2.       Measure your Key Performance Indicators (KPI’s).

Tip 2: Define what you key performance indicators (KPI’s) are?

ü  Normally there will be between 4 and 12 Key Performance Indicators. If you more than 12 then some of these are not key. Focus on the important ones. Measure the KPI’s regularly as appropriate but as minimum at least monthly. Some you should monitor weekly or even daily. You will start to see trends – it is important to monitor these trends.

ü  Produce regular management accounts. Depending on the size and complexity of the business do these monthly or quarterly. This should include reporting on KPI’s,  the income statement and balance sheet as well as projections. If cash-flow is an issue then there should be both a historic and projected cash-flow.

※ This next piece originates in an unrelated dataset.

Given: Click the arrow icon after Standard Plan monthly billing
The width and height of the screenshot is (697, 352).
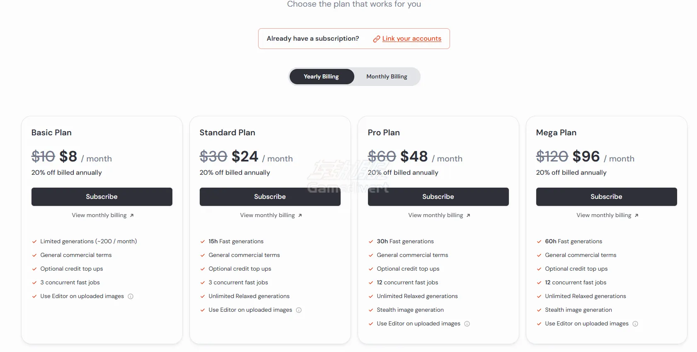Looking at the screenshot, I should pyautogui.click(x=300, y=215).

3.      In relation to your IT systems - define the reports you would like out of them– and then make sure they will deliver it.

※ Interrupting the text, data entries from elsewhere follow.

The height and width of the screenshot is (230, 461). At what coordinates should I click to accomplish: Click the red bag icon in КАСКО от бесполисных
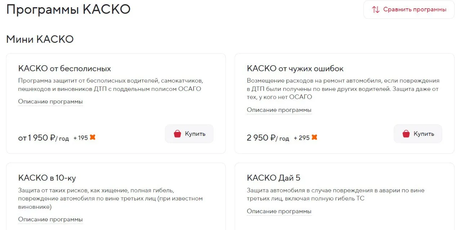point(177,134)
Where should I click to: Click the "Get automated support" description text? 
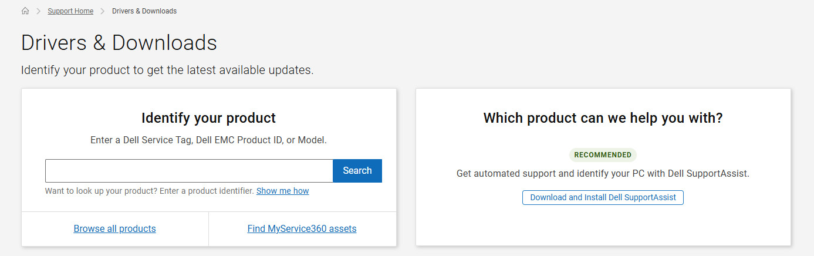[x=603, y=174]
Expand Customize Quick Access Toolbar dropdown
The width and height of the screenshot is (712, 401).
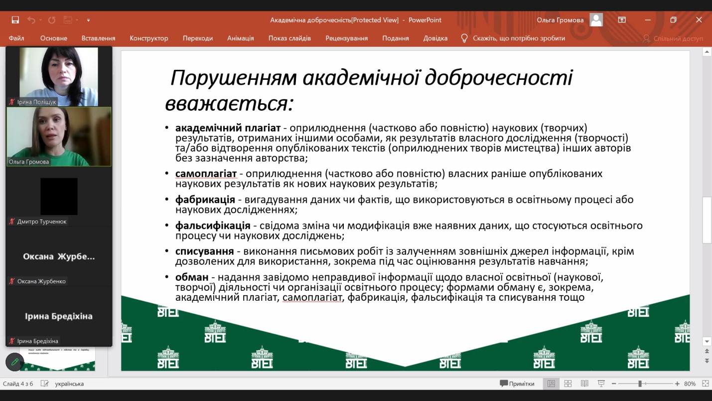pos(88,20)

4.       Always balance accuracy against speed and cost of collection when collecting information. Where possible get your reports generated automatically by your computer systems

5.       Avoid collecting and distributing too much information. Information overload is also a common problem








Case Study


The client (a recruitment agency) was doing well. They were growing and had plans to grow the business further. However, even though profits grew, the cash business did not. This was surprising as this was a business where normally you would expect the profits generated to be reflected in a growing cash pile. The consultants were getting generous commissions and bonuses but despite this the people with the best bonuses were not delivering the best results.


The company’s external accountants were responsible for the accounting, but they only prepared the quarterly VAT return and the accounts at the end of each year. The office manager prepared the bonus and commission calculations and these were not reconciled to the accounts


 In order to solve this, the company implemented as systems of monthly management accounts which also tied into the bonus calculation, In addition a system of key performance indicators were developed. A graphical summary was distributed each week for each team and distributed to all consultants and manager


Much of the data collection was automated and automatic links between the operational and accounting system were implemented.

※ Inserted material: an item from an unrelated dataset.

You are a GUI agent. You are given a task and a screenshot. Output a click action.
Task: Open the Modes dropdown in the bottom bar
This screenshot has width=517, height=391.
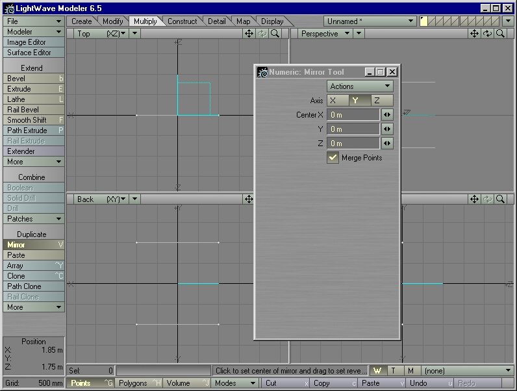(235, 383)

Interestingly enough by work performed by the accountant was refocused, and as a result (plus also with the help of good negotiation) the cost for them doing the accounts did not increase.


In addition the bonus and commission system was redesigned and were focussed on the company’s key performance indicators. This led to a better performance both from consultants and their managers. The company’s performance improved


Credit control also needing improving and debtors days were reduced a third delivering more than £250,000 in additional cash


The owner at the end of the process felt more in control. This, along with the improved cash-flow gave the owner the confidence to start on an accelerated growth plan.